**TEXT PROVIDED**
Segment Open
Advanced Computing in the Age of AI | Friday, June 9, 2023

CIA Embraces Cloudera Data Hub 

As federal cloud provider Amazon Web Services (AWS) readies its commercial cloud service for the CIA, other vendors are lining up to supply the analytical and other tools needed to harness the enormous amounts of data to be stored and analyzed in the emerging spy and other federal clouds.

Among them is new CIA partner Cloudera, which is promoting an enterprise data hub platform that seeks to add a layer of "pervasive analytics" via a unified framework and data formats along with security and administration. Pervasive analytics would be used by federal agencies like the CIA to drive data from analysts to decision makers, Mike Olson, Cloudera's chief strategy officer, said at a company event in Tysons Corner, Va., this week.

Once the pieces are in place, the data platform is touted as replacing the data silos that have persisted in government agencies while solving security issues which remain a high priority for government cloud users. The result is that "everyone would be working off the same datasets," Olson explained, while a data governance capability would control who can view which subsets.

Along with AWS and its commercial cloud service, CIA Chief Information Officer Doug Wolfe, announced a partnership with Cloudera "to extend the innovation and push the envelope on a whole range of different solutions." Added Wolfe, "Having this enterprise data hub up in a month or so on our commercial cloud solution will make [it] a lot more accessible and easily usable by a broader range of the [CIA's analyst] population."

The partnerships with AWS and Cloudera also address the spy agency's requirement for cloud and big data innovation, Wolfe continued, "but that innovation needs to be scalable to serve a range of customers."

Cloudera investor Intel Corp. has also been working with the big data specialist on Hadoop security "from the silicon up," according to Steve Orrin, Intel Federal's chief technologist.

Other Cloudera partners are helping to implement its data hub by providing a range of components designed to securely store, access and analyze structured and, increasingly, mountains of unstructured data. For example, Cloudera partner Digital Reasoning is supplying a "trusted cognitive computing platform" that would leverage, for example, machine learning to bring structure to human language as an intelligence source.

Digital Reasoning CEO Tim Estes cited a current use case in which the company's platform was used in the banking industry to analyze up to 6 million emails a day to detect hints of insider trading. The company is working with Cloudera and business intelligence software vendor Tableau on a commercial cloud analytics service running on the data hub. Estes said one goal is "changing the aperture of observation" to shift the emphasis from IT administrators to data analysts to decision makers.

Cloudera is also working with storage specialist EMC Corp.'s Isilon scale-out networked attached storage unit to develop a data hub reference architecture. Audie Hittle, EMC Isilon's chief technology officer, said an emerging software-defined storage capability seeks to "redefine" collaboration and big data analytics. The reference architecture also would seek to move compute capability closer to data "in place" to improve data analytics.
Segment Closed
**SUPPLIED DATA**
Segment Open
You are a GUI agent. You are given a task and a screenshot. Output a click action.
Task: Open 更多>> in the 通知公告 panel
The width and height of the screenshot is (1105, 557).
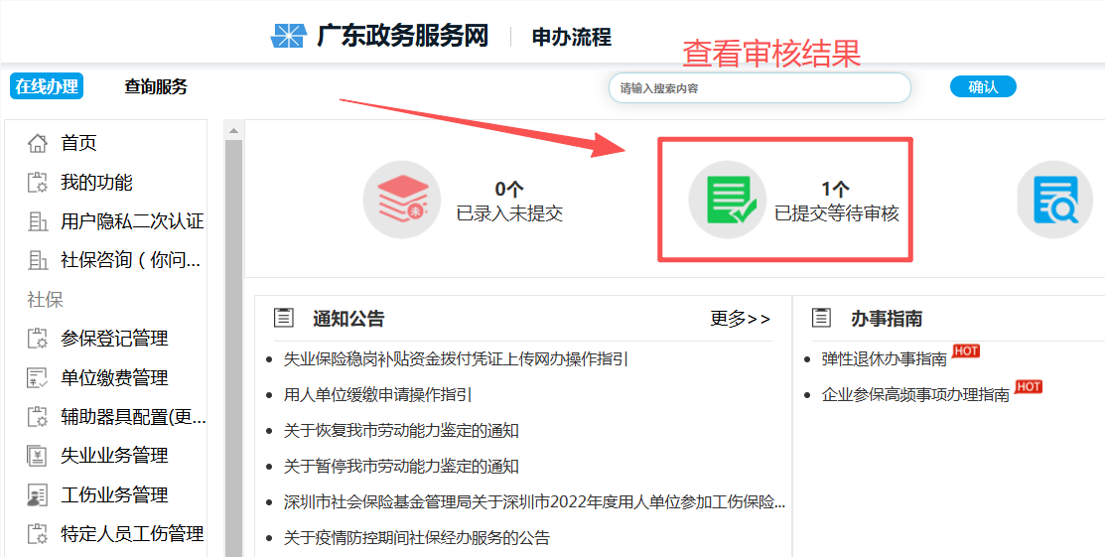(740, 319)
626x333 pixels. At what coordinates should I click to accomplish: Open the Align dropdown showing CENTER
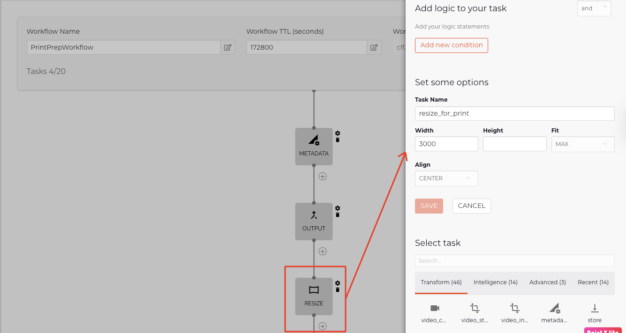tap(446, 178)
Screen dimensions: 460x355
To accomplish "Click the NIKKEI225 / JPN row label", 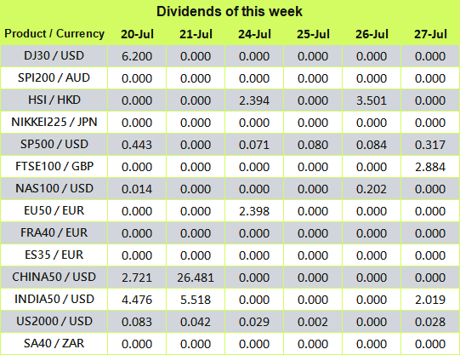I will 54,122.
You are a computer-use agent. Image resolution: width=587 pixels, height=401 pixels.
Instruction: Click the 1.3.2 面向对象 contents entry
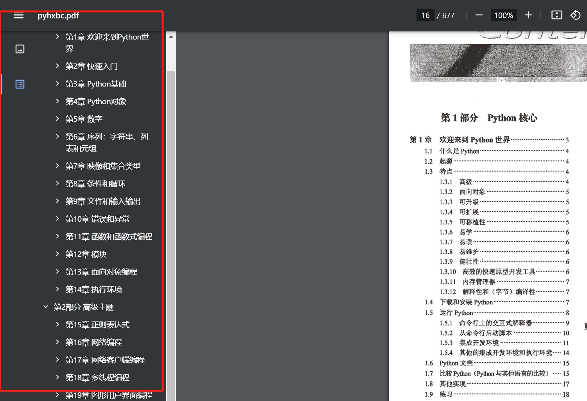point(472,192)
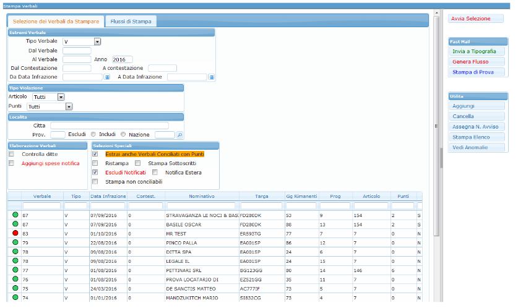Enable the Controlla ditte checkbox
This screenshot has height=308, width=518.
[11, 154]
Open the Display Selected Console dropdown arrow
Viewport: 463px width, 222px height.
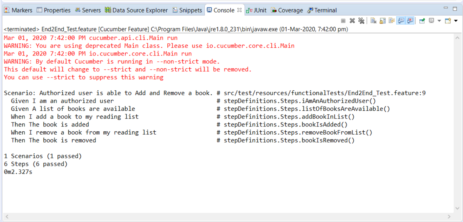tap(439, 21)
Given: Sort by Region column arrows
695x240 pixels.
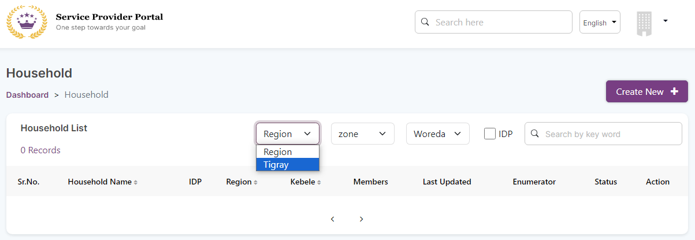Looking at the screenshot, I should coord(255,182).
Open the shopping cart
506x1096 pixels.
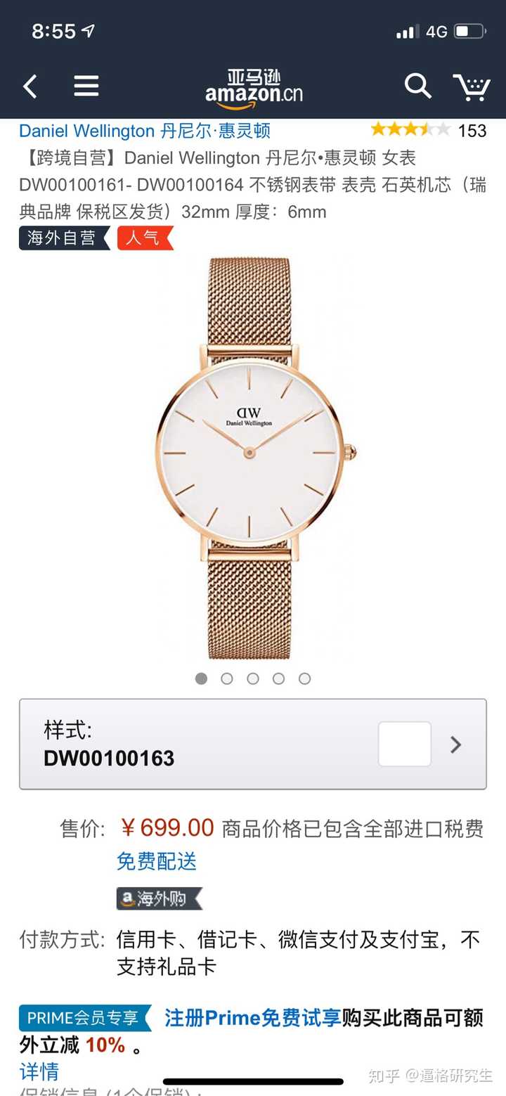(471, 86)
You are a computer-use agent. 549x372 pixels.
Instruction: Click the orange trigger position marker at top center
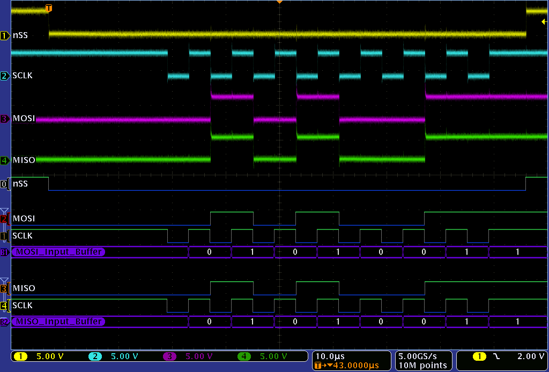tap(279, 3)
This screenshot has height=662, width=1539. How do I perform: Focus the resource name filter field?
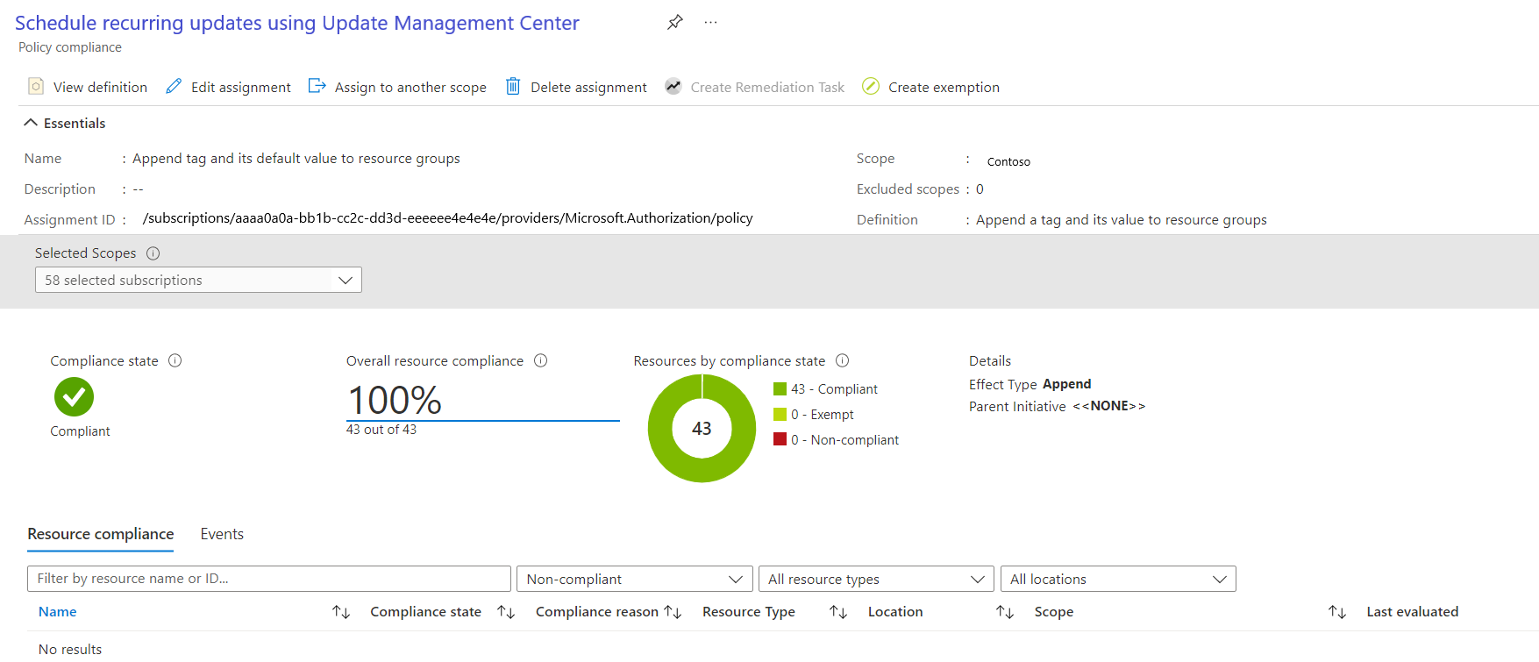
Segment Closed
**WHAT YOU WILL DO**
• a. Quote the CIA and Cloudera article from "Cloudera investor Intel" to "Federal's chief technologist.".
• b. Continue the CIA and Cloudera article from where it stops.

**TASK-BY-TASK ANSWERS**
• a.
Cloudera investor Intel Corp. has also been working with the big data specialist on Hadoop security "from the silicon up," according to Steve Orrin, Intel Federal's chief technologist.

• b.
Meanwhile, federal agencies are still trying to figure out how to move from an era of limited, structured data storage to relatively cheap and virtually unlimited storage of both structured and unstructured data. Cloudera's Olson noted that this would allow intelligence and other federal agencies to sweep up and store everything. It could then leverage emerging big data analytics tools to sift through sensor data and social media chatter on an as-needed basis.

Hence, pervasive analytics is emerging as a key federal cloud application as financial and other use cases are refined to help the feds shift their operations and infrastructure to the cloud. Hence, the data management component of the AWS commercial cloud service will require a data hub to help agencies get their arms around big data, Cloudera insists.

The scale of the big data task continues to grow, requiring potential government vendors to offer platforms that will scale along with the data explosion and whatever comes after Hadoop or Spark. Orrin of Intel said the partners are making Hadoop "enterprise worthy" under a security effort called Project Rhino. Not only will the project optimize Cloudera's Hadoop distribution on Intel's architecture, Orrin said, it will make it "enterprise scalable" for next generation architectures.

Intel has so far invested $740 million in Cloudera's Hadoop distribution, a total that represents the chipmaker's largest big data deal so far, Orrin noted.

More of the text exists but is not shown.